Work to complete
(a) In the Allan Dwan film notes, rewrite the passage starting with "1942. USA. Directed" and going on through "dogs. 90 min.", changing "flag-waving" to "patriotic fanfare".
(b) Using the Allan Dwan film notes, mark each statement yes or no and quote the words that decide it: (i) the 1938 film about the Suez Canal runs 104 minutes; (ii) Dwan claimed to have shot the 1942 film in nine days; (iii) the 1947 film is set in Bullfrog Springs, Texas.
(c) Continue the Allan Dwan film notes from their last sentence.

Page extract

- Opening Delimiter -

1938. USA. Directed by Allan Dwan. With Tyrone Power, Loretta Young, Annabella, J. Edward Bromberg, Joseph Schildkraut. This entertaining saga of the building of the Suez Canal by Ferdinand de Lesseps provided ample evidence that Dwan still knew how to spend money when it was available to him. 104 min.
1942. USA. Directed by Allan Dwan. With Charles Winninger, Charles Ruggles, James Craig, Nancy Kelly, Otto Kruger. The first film Dwan made with Edward Small is an adaptation of a play about two Americanized Germans during World War I, one of whom retains loyalty to his roots. As part of Hollywood’s World War II war effort, he finally sees the light, amid much flag-waving. The ever-resourceful Dwan claimed to have shot the film in nine days. 95 min.
1947. USA. Directed by Allan Dwan. With Ruth Warrick, Walter Brennan, Natalie Wood, Dean Jagger, Charlotte Greenwood. In another of Dwan’s excursions into rural Americana (Bullfrog Springs, Nevada), the director recalls his skills as a mentor for children, with Shirley Temple now replaced by a young Natalie Wood, and dogs. 90 min.
The River’s Edge
1957. USA. Directed by Allan Dwan. With Ray Milland, Anthony Quinn, Debra Paget, Harry Carey, Jr. The brutal struggle of the two leading men to cross the Rio Grande with a wad of cash has been described by Dave Kehr as “a Field and Stream noir.” Although Dwan now had color and widescreen at his disposal, in a sense he returned to the outdoor location shooting of his Flying-A-and-Fairbanks youth. 87 min.

- Closing Delimiter -

Record set
- Opening Delimiter -

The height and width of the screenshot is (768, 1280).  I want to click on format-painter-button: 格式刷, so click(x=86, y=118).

- Closing Delimiter -
- Opening Delimiter -

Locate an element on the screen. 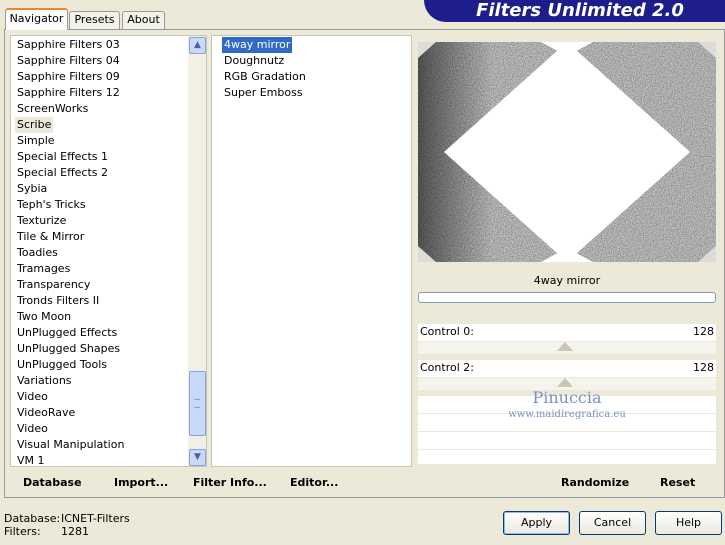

- Closing Delimiter -

Responses by item number
(a)
1942. USA. Directed by Allan Dwan. With Charles Winninger, Charles Ruggles, James Craig, Nancy Kelly, Otto Kruger. The first film Dwan made with Edward Small is an adaptation of a play about two Americanized Germans during World War I, one of whom retains loyalty to his roots. As part of Hollywood’s World War II war effort, he finally sees the light, amid much patriotic fanfare. The ever-resourceful Dwan claimed to have shot the film in nine days. 95 min.
1947. USA. Directed by Allan Dwan. With Ruth Warrick, Walter Brennan, Natalie Wood, Dean Jagger, Charlotte Greenwood. In another of Dwan’s excursions into rural Americana (Bullfrog Springs, Nevada), the director recalls his skills as a mentor for children, with Shirley Temple now replaced by a young Natalie Wood, and dogs. 90 min.

(b)
(i) Yes: "104 min."
(ii) Yes: "The ever-resourceful Dwan claimed to have shot the film in nine days."
(iii) No: "(Bullfrog Springs, Nevada)"

(c)
The Restless Breed
1957. USA. Directed by Allan Dwan. With Scott Brady, Anne Bancroft, Jim Davis, Scott Marlowe, Evelyn Rudie. Dwan’s final film for Fox, so central to his glory days in the 1930s, was made for “peanuts.” The movie is deceptively personal and possesses what Frederic Lombardi calls “a certain naive innocence” reminiscent of the director’s silent period. Black-and-white print. 81 min.
Around the World
1943. With Kay Kyser (and orchestra), Mischa Auer, Joan Davis, Ish Kabibble. Dwan’s zany, sometimes surprising contribution to the war effort is a kind of poor man’s Follow the Boys. 81 min.
Escape to Burma
1955. With Robert Ryan, Barbara Stanwyck, David Farrar, Murvyn Vye. Fugitive Ryan escapes to Stanwyck’s elephant plantation, pursued by government official Farrar. This print retains the ravishing color of the original, but lacks its widescreen dimensions. 87 min.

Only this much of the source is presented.